Studies of acute myelogenous leukemia, lymphoma, and myeloma in adults have so far provided the best evidence for a relevant role for P-glycoprotein as a cause of clinical multidrug resistance. A similar strong association has been observed between the expression of P-glycoprotein and outcome of treatment in certain malignancies in children, such as neuroblastoma, rhabdomyosarcoma, and acute lymphoblastic leukemia. Some apparent controversies related to this issue of clinical relevance may be explained by the differences in P-glycoprotein detection techniques, methodology, and experimental designs used in different studies.
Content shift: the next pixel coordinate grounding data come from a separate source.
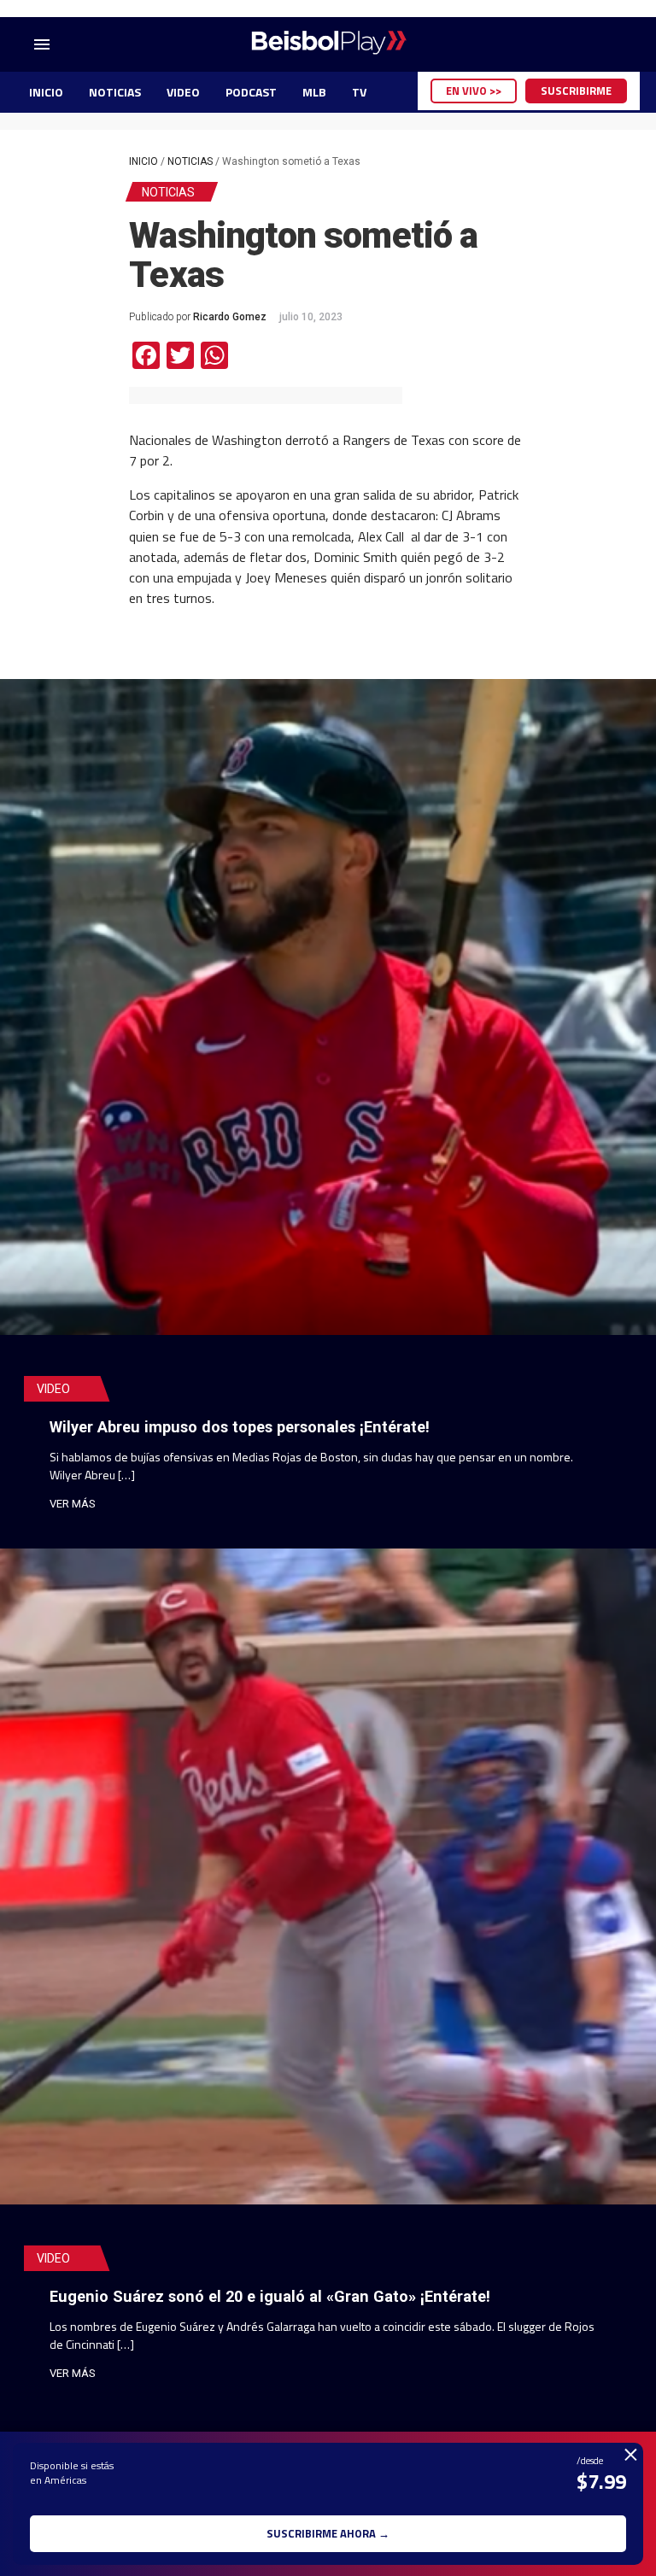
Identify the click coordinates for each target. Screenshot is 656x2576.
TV (359, 92)
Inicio (143, 161)
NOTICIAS (115, 92)
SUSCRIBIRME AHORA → (328, 2533)
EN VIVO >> (473, 90)
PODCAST (251, 92)
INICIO (46, 92)
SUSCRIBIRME (576, 90)
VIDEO (183, 92)
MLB (314, 92)
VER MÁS (73, 1503)
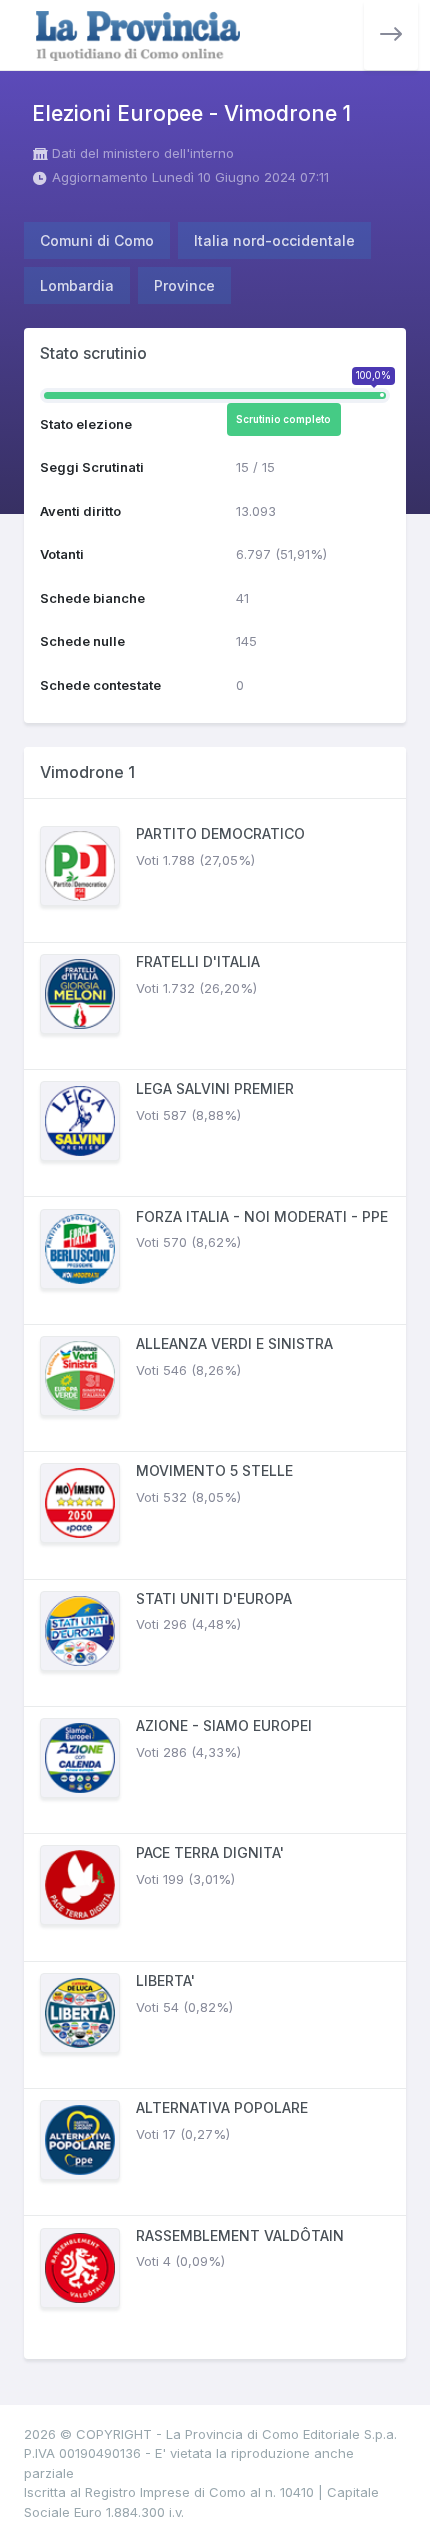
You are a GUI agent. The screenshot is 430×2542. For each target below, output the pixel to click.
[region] (215, 1579)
Because several clinical trials have already been initiated to determine whether pharmacologic chemosensitization improves the outcome of chemotherapy in certain malignancies, the successful verification of multidrug resistance limiting the cure rates of these tumors becomes a more critical issue, and identification of those patients with lower levels of P-glycoprotein expression early in the course of their disease, when they are most likely to benefit from multidrug resistance reversal, has assumed an even greater relevance.
The clinical relevance of the multidrug resistance P-glycoprotein may ultimately be confirmed by the successful prevention of chemotherapy failure by chemosensitizers that specifically reverse this drug efflux mechanism.
P-糖蛋白表达增加是体外肿瘤细胞系多药耐药的重要原因。该机制作为临床化疗耐药的原因是否同样相关尚未明确,目前正在研究中。本综述探讨了适用于评估患者样本中P-糖蛋白表达的免疫组织化学和分子生物学工具,以及对评估临床研究结果很重要的方法学问题。综述了支持P-糖蛋白在限制癌症化疗疗效中起作用的现有证据。
用P-糖蛋白的化疗底物成功治疗但仍有部分患者治疗失败的恶性肿瘤,可能是确定这种药物外排转运蛋白是否为临床相关化疗耐药原因的最有用模型。
迄今为止,对成人急性髓性白血病、淋巴瘤和骨髓瘤的研究为P-糖蛋白作为临床多药耐药原因的相关作用提供了最佳证据。在儿童的某些恶性肿瘤中,如神经母细胞瘤、横纹肌肉瘤和急性淋巴细胞白血病,也观察到P-糖蛋白表达与治疗结果之间有类似的强关联。不同研究中P-糖蛋白检测技术、方法和实验设计的差异,可能解释了与该临床相关性问题相关的一些明显争议。由于已经启动了多项临床试验来确定药物化学增敏是否能改善某些恶性肿瘤的化疗结果,成功验证多药耐药限制这些肿瘤治愈率成为一个更关键的问题,在疾病早期识别P-糖蛋白表达水平较低的患者,此时他们最有可能从多药耐药逆转中获益,这一点变得更加重要。
多药耐药P-糖蛋白的临床相关性最终可能通过特异性逆转这种药物外排机制的化学增敏剂成功预防化疗失败来证实。